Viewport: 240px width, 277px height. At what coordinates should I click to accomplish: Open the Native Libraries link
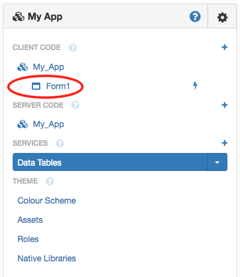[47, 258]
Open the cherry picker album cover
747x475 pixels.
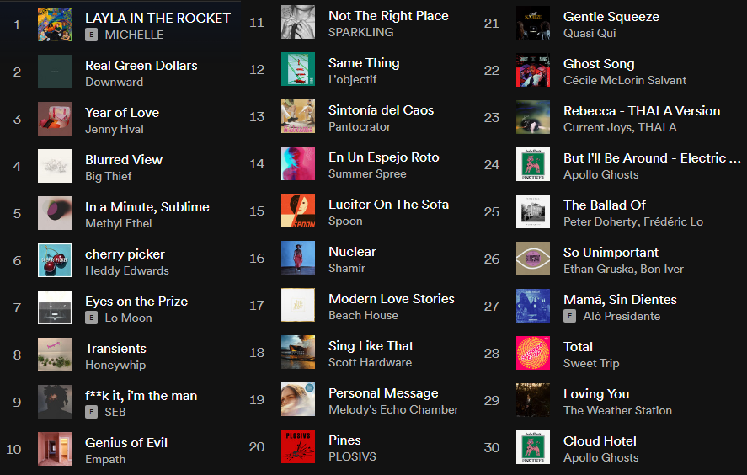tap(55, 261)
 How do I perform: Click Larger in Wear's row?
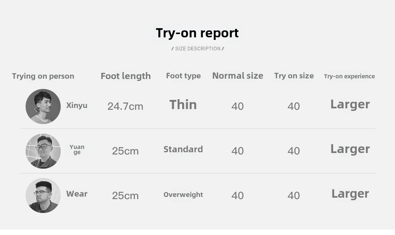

···

**Exercise instructions**. Restate the records above in full and word for word, but do not carry over any pictures.

**Exercise result**.
Viewport: 240px width, 277px height. At what coordinates should I click to accomplish: Open the Native Libraries link
[47, 258]
Open the cherry picker album cover
747x475 pixels.
tap(55, 261)
 How do I perform: Click Larger in Wear's row?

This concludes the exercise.